While we do not discount the profound importance of material capabilities in allowing states to become regional powers, we consider the possession of a substantial share of the region’s material capabilities to be a necessary but not sufficient condition for actually being one. In order to be a regional power, a state must behave as one. The RPSF incorporates three different roles that regional powers can and often do play with some level of regularity in order to have the sort of influence that is implied by the designation of regional power. We do not contend that they must consistently perform all of these roles; though doing so will likely increase their impact on the regional security order. Nor do we contend that they must always do so successfully or in a dominant fashion, though success again will clearly imply a higher degree of influence over the region. In this chapter, we explore the first of the roles that RPSF focuses upon, leadership. We define leadership as the act of eliciting cooperation toward or acceptance of shared objectives and a means through which to achieve them amongst members of a group. Within our regional security focus, regional leaders actively seek to move other regional members in specific security policy directions. They initiate means through which to address common security issues and concerns framing them as shared ones and developing mechanisms for their management.1 They also effectively exert command and co-optive power over regional members in order to generate their consensus, cooperation, or acceptance with respect to both these shared interests and the mechanisms for their attainment. In short, leadership is viewed as an essentially generative behavior, in that it is key to the development of security management structures. This chapter begins with an examination of the concept of leadership, primarily within the context of international relations.2 We next provide a basic definition of leadership as well as a set of attributes that constitute leadership behavior, followed by a discussion of how analysts should assess the presence, nature and impact of leadership within the specific context of the regional security order.

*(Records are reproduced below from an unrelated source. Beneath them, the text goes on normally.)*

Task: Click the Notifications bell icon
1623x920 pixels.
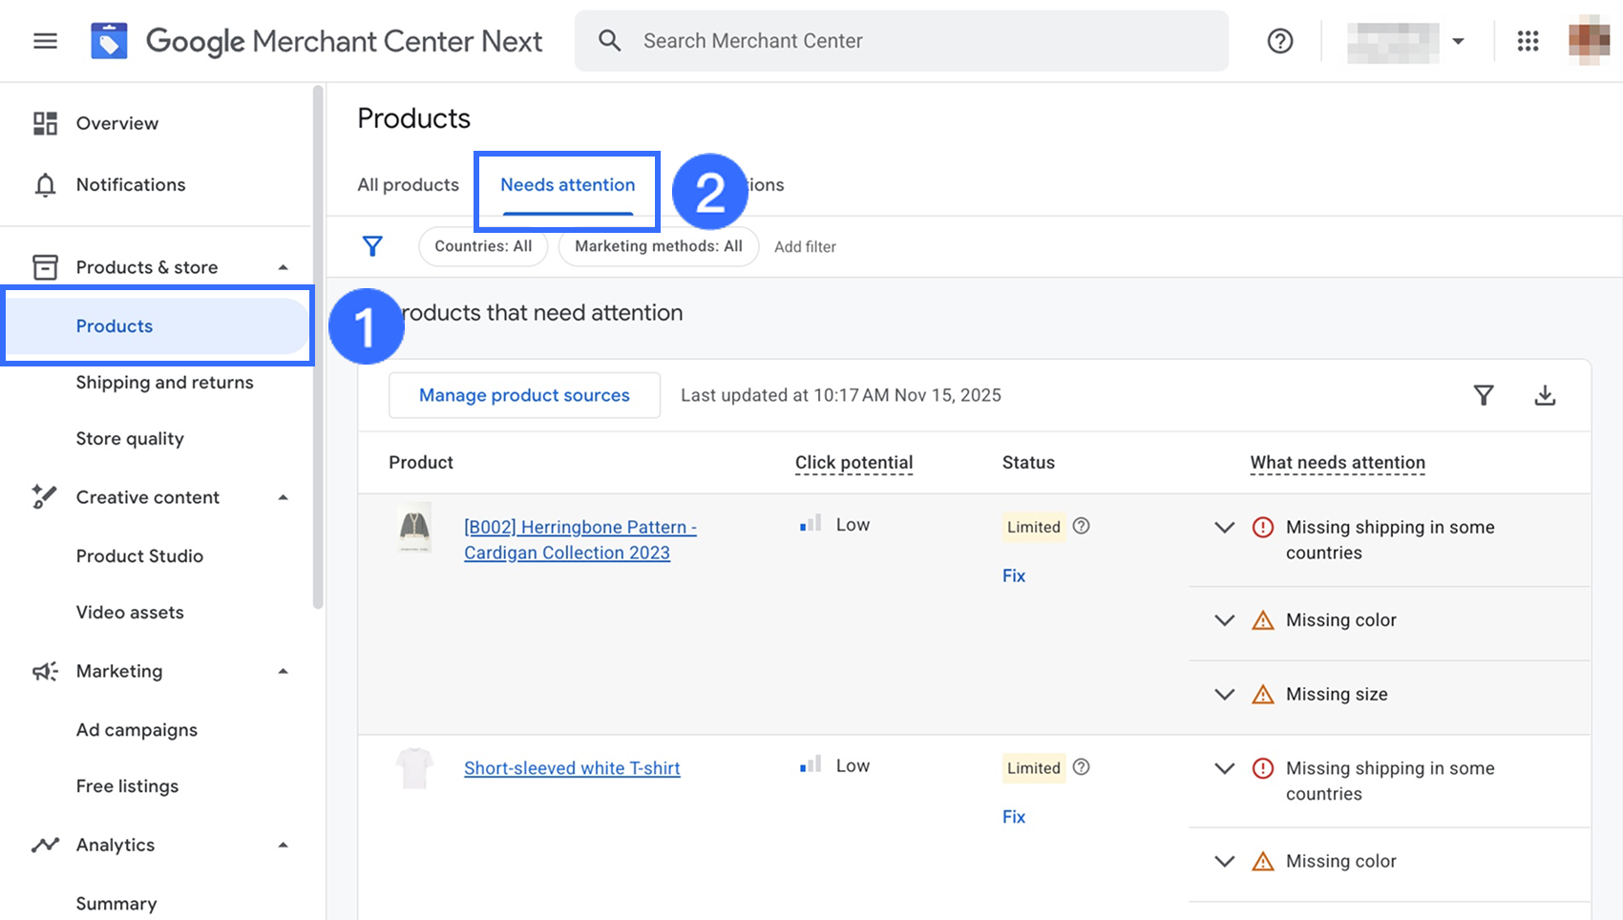Action: pos(45,185)
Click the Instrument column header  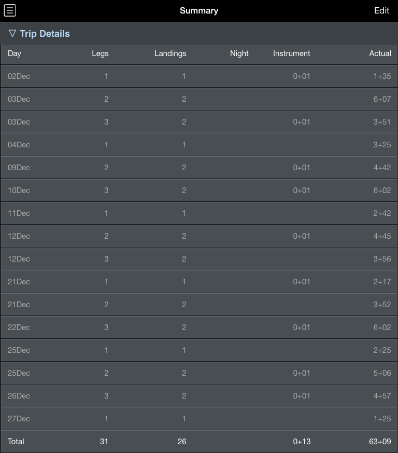click(x=291, y=53)
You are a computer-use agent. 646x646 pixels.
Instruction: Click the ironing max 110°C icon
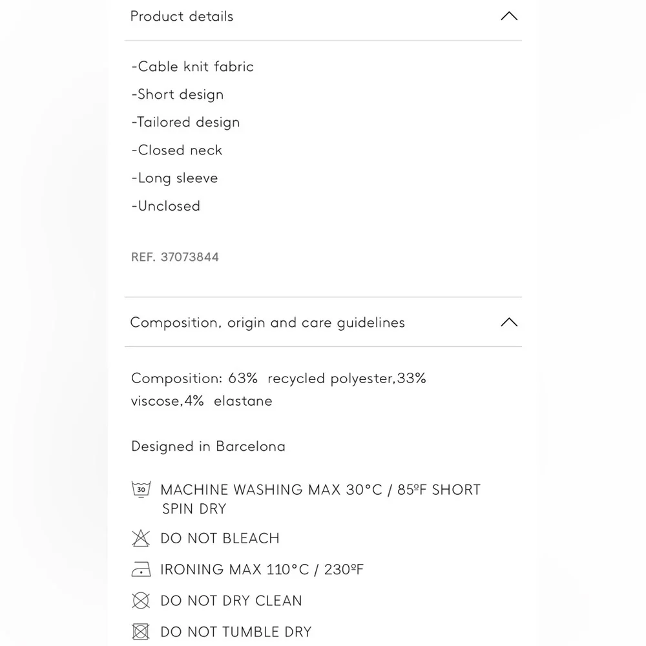pyautogui.click(x=141, y=569)
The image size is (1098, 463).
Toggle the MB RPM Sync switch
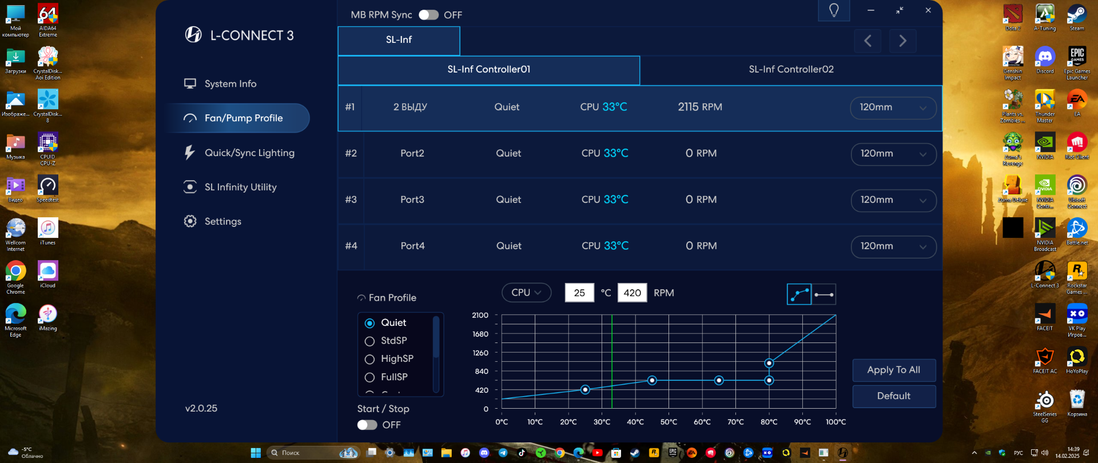[x=428, y=15]
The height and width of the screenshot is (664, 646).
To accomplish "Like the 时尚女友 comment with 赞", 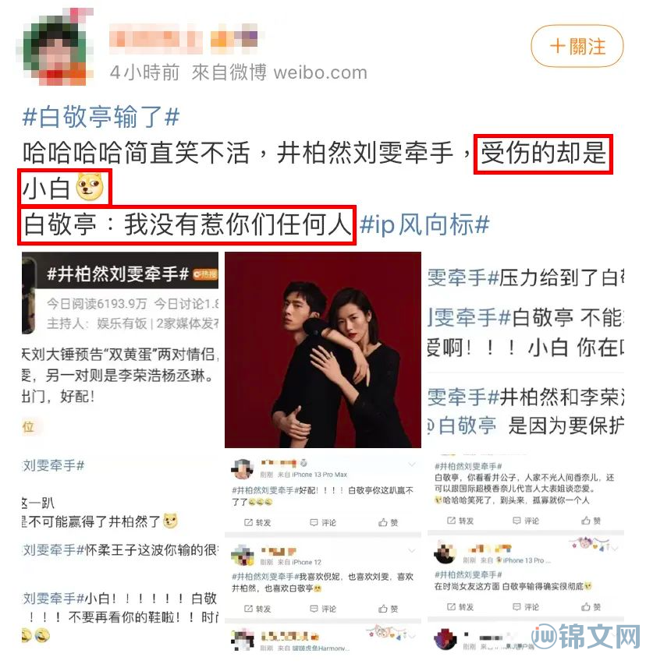I will 591,607.
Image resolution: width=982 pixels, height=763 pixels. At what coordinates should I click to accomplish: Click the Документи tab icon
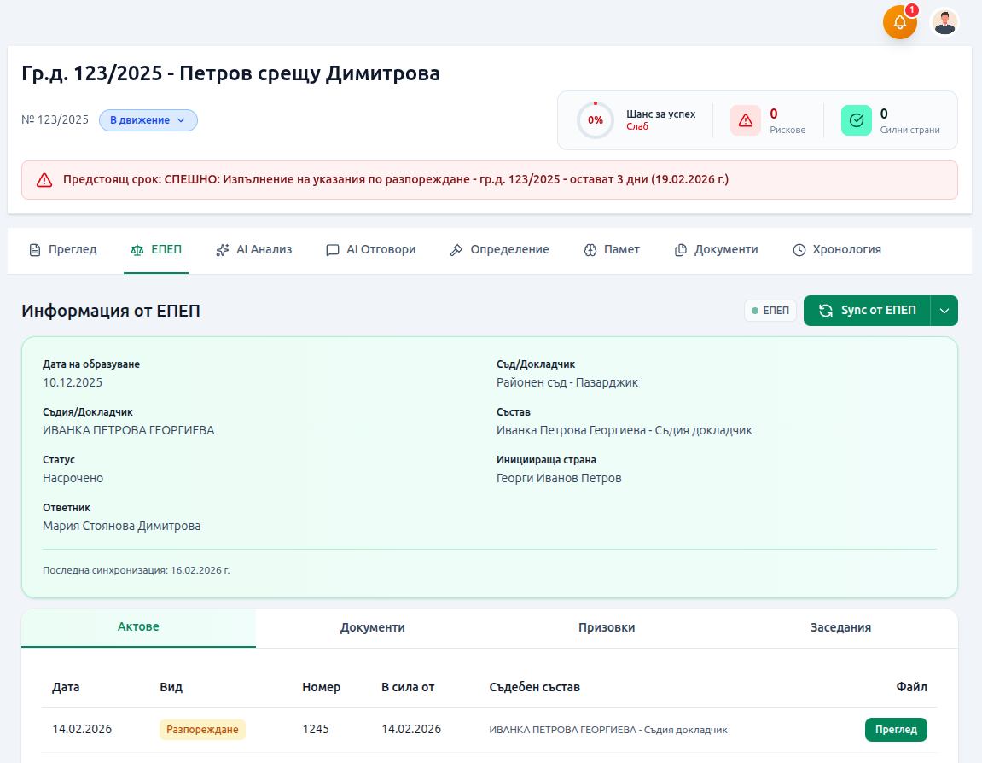681,249
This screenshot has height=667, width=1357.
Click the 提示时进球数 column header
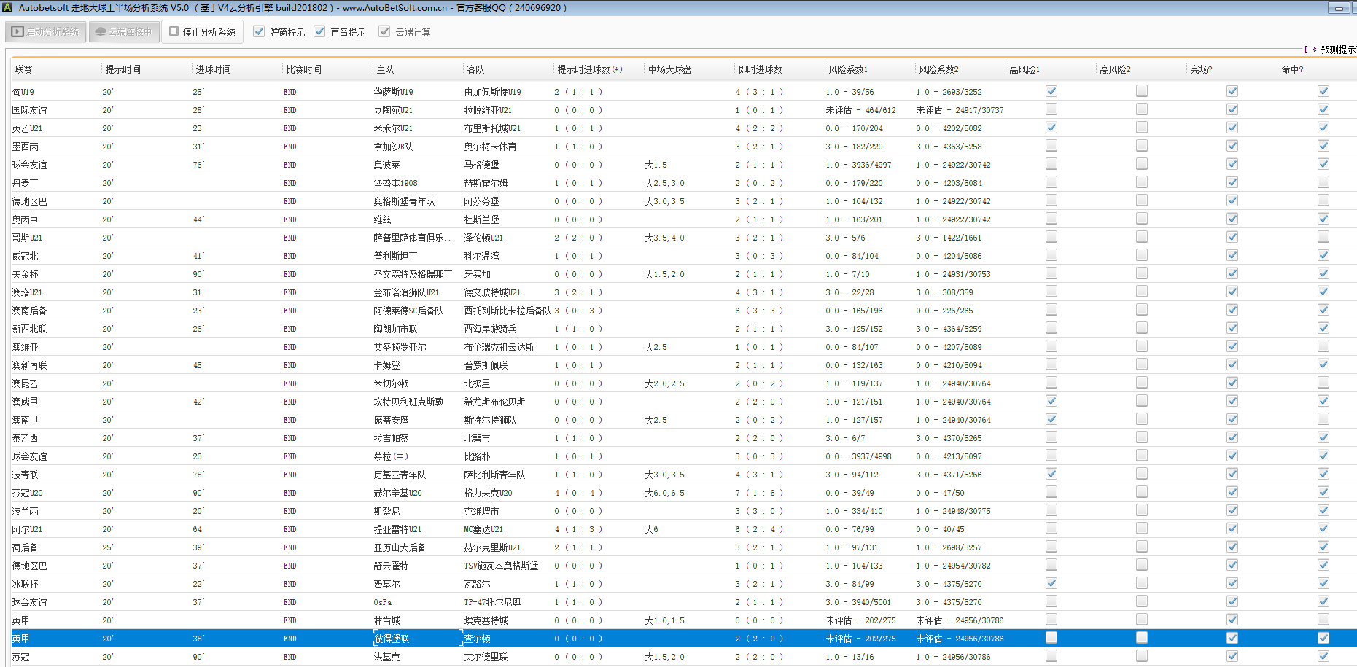[x=589, y=70]
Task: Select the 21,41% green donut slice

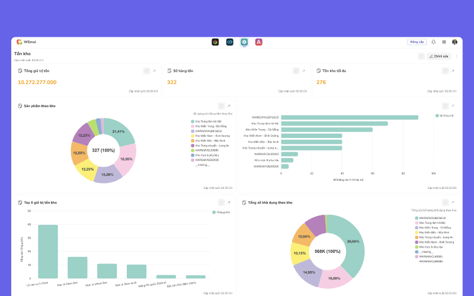Action: click(120, 131)
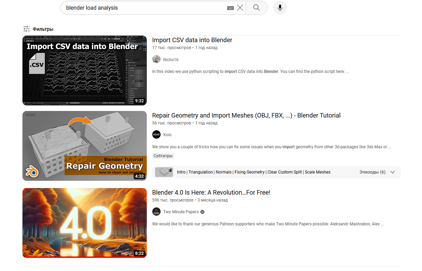Click the Xoio channel avatar
The width and height of the screenshot is (422, 271).
tap(156, 134)
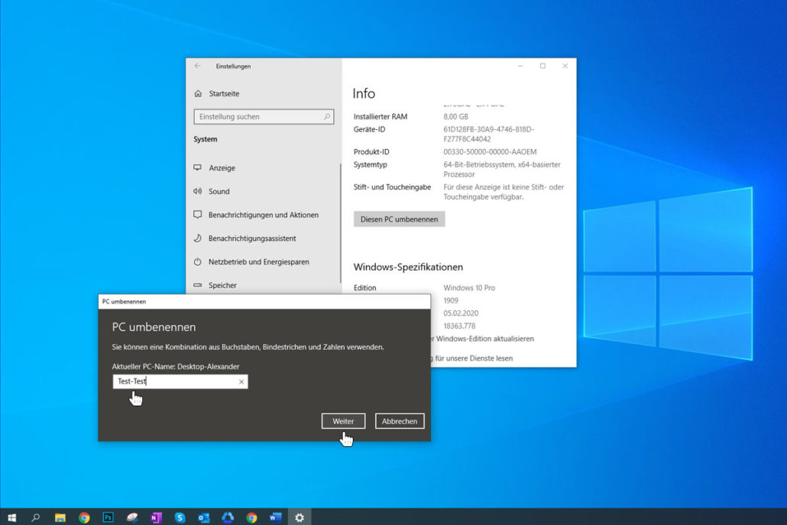Go to Startseite via the home icon
Viewport: 787px width, 525px height.
198,94
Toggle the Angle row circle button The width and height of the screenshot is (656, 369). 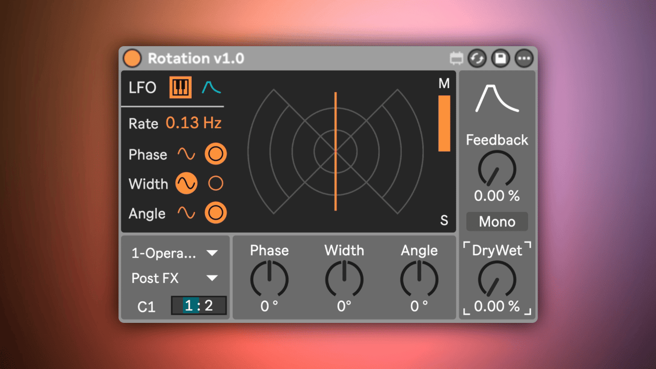coord(216,213)
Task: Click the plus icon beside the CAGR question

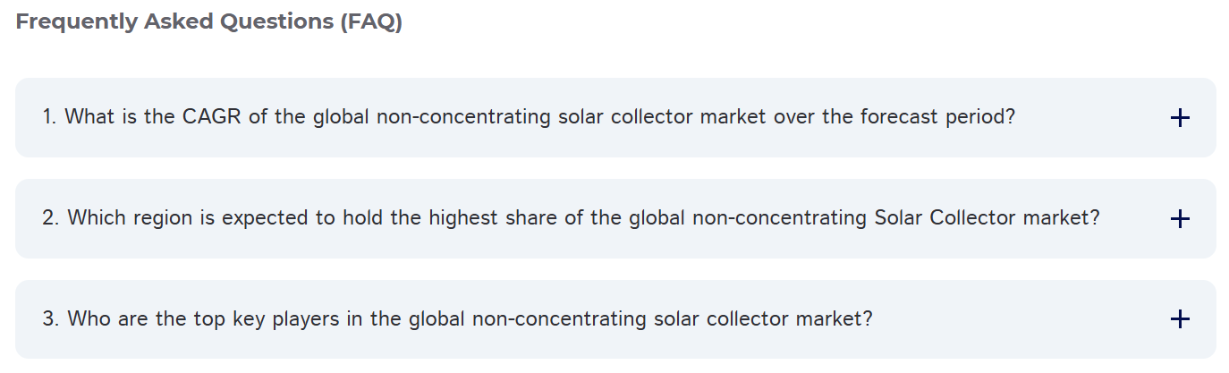Action: coord(1180,117)
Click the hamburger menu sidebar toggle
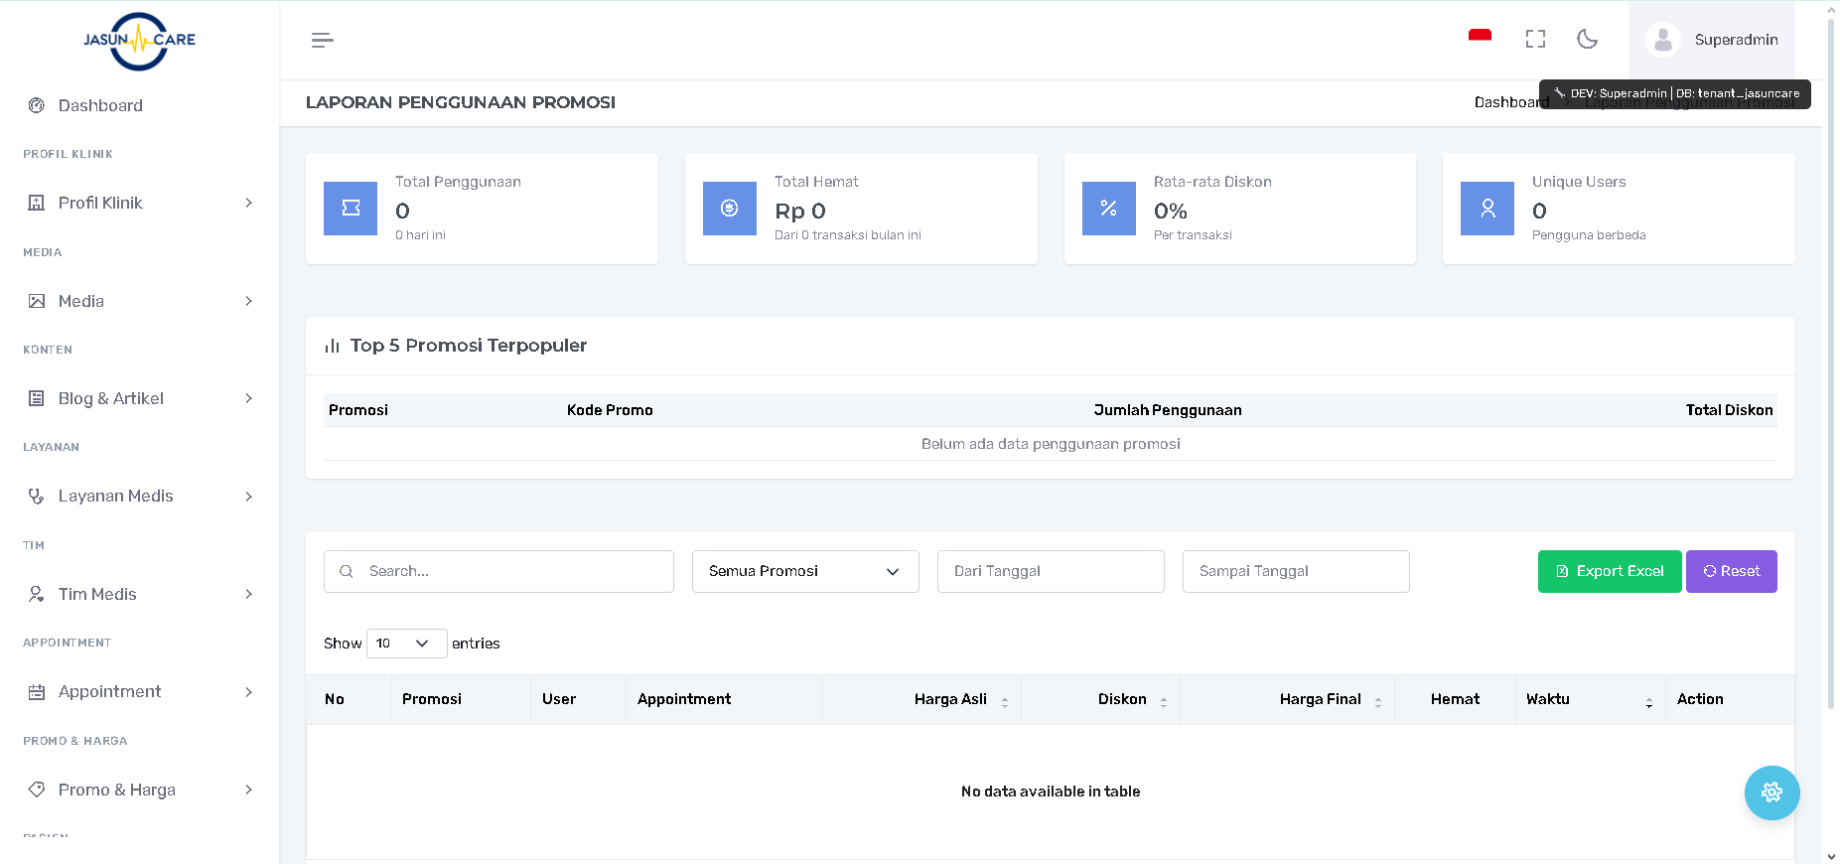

We then provide a set of hypotheses about

the connection between the effectiveness and extensiveness of regional power leadership and the resulting types of regional security orders. The contention is that the provision of leadership is likely to have a significant bearing on the nature of the order that is developed, and that successful leadership will tend toward more stable regions. Finally, we examine the variation in leadership provision within our three RSCs of focus. We demonstrate that both Russia and Brazil, unlike India, have engaged in extensive and increasingly effective leadership within their respective regions, though in distinct ways from one another.